"I'm pretty sure my kid is a sociopath at least and she is only 4. I realized this about 2 months ago.
She does things that are intentionally mean and hurtful, both physically and emotionally. She abuses our animals, she intentionally hurts us and others, under the disguise of giving hugs. She has dug her fingers into the necks of our family including her older sibling. These aren't things done when she's mad, and the creepiest part is that she laughs when she does these types of things.
I suspect she may also do these things to children at school. She manipulates the kids at school sometimes, to get them in trouble. She gets in trouble a lot at school as well for disobedience and the like.
We took her for a psychological evaluation and they wanted to do a whole work up. They even mentioned autism, but I don't think that's it, or not all of it.

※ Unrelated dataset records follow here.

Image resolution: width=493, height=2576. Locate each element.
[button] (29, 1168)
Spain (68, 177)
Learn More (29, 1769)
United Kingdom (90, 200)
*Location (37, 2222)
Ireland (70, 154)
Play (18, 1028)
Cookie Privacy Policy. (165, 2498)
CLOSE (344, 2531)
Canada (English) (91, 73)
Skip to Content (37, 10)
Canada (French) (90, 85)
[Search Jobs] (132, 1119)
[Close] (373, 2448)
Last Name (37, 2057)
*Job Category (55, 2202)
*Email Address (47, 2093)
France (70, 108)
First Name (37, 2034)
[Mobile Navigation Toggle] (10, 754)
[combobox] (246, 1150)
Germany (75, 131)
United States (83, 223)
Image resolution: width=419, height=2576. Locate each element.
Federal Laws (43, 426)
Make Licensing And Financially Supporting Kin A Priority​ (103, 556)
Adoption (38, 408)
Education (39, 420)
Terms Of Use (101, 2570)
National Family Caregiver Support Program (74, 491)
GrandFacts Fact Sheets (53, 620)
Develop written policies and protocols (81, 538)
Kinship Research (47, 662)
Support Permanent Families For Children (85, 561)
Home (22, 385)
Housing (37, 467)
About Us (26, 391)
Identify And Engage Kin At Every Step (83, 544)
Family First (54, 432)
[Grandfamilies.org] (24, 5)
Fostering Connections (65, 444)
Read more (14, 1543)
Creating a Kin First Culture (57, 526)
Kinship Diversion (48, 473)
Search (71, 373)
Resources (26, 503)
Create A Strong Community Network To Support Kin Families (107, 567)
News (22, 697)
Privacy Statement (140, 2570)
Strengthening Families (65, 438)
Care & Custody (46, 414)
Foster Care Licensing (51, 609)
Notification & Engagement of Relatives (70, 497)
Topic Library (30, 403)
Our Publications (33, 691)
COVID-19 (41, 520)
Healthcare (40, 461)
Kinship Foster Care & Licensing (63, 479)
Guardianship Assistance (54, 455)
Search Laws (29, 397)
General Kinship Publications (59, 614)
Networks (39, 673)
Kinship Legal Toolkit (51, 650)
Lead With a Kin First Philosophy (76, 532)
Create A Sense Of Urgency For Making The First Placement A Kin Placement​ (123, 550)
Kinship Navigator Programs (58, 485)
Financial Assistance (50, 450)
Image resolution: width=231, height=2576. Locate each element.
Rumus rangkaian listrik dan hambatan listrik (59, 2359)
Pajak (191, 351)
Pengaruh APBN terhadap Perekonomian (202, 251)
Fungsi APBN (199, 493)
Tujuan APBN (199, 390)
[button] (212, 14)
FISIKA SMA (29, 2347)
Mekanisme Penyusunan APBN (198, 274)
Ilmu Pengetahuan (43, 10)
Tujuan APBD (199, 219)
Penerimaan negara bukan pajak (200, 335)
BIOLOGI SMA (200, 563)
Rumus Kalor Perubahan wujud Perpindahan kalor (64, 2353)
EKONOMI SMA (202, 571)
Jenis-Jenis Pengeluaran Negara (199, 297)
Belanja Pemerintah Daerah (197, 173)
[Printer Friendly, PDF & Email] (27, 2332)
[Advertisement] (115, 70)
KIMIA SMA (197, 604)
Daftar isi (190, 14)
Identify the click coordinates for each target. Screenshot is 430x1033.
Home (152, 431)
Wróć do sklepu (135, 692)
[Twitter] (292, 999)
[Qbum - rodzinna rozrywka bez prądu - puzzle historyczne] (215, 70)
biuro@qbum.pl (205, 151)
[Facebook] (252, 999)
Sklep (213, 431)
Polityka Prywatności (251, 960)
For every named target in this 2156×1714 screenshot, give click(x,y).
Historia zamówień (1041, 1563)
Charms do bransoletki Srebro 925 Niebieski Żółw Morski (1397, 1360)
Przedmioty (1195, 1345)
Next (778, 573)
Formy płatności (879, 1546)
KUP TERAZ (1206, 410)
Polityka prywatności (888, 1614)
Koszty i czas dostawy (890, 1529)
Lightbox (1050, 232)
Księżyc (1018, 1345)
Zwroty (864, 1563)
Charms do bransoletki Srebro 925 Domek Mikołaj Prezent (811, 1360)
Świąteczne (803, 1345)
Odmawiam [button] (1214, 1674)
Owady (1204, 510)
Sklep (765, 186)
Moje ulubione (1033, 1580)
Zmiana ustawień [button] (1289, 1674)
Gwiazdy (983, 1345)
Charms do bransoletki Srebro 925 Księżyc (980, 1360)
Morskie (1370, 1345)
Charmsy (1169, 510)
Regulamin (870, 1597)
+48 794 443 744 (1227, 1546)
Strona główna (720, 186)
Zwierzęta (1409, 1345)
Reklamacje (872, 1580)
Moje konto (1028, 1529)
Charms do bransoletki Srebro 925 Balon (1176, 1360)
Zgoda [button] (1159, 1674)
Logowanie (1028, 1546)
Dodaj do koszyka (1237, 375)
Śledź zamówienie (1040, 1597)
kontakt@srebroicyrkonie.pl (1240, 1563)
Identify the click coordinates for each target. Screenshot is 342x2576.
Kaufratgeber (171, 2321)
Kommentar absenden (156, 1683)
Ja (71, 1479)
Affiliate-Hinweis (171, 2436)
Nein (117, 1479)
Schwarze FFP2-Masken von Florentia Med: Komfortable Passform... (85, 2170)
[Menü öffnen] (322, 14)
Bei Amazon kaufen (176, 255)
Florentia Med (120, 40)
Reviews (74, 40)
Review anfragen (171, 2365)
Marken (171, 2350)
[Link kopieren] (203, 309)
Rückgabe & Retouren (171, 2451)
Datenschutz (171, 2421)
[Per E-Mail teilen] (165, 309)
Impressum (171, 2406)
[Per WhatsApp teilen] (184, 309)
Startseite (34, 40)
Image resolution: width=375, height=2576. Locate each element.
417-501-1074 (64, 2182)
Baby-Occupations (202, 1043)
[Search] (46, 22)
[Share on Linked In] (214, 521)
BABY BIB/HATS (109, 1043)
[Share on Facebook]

She honestly scares me at times and I won't leave her alone with other children or our animals, even to use the restroom."
"My 17-year-old son robbed a guy in a wheelchair, behind a Burger King. The man never reported it and we only found out about it much later, when he was bragging about it.
My son is now 19 and has been in jail/mental institutions for most of the last five years. I honestly don't think he knows how to function in the real world anymore.
He has been a little brat since he was 13, but this was the lowest. Actually, up until age 13, he was a wonderful kid. His teachers loved him, we always did volunteer work together as a family, and he was a fantastic big brother. That's one of the things that was hardest to accept because we felt like the son we knew was gone.
My husband and I used to feel guilty for his behaviors when they first started. We tried therapy, medications, hospitalizations, and anything suggested. We raised our sons the same, and with completely different outcomes. The only difference is that our oldest is adopted and our youngest is biologically my husband's and I. I am absolutely NOT saying that adopted children are somehow different, but the foundation of his childhood was vastly different. His birth mother abandoned him just after his first birthday and then had sporadic contact until his adoption was finalized when he was three. She, herself, had significant mental health issues, some of which were passed down to our son. We knew this was a possibility and just had to do the best we could to give him as normal of a life as possible."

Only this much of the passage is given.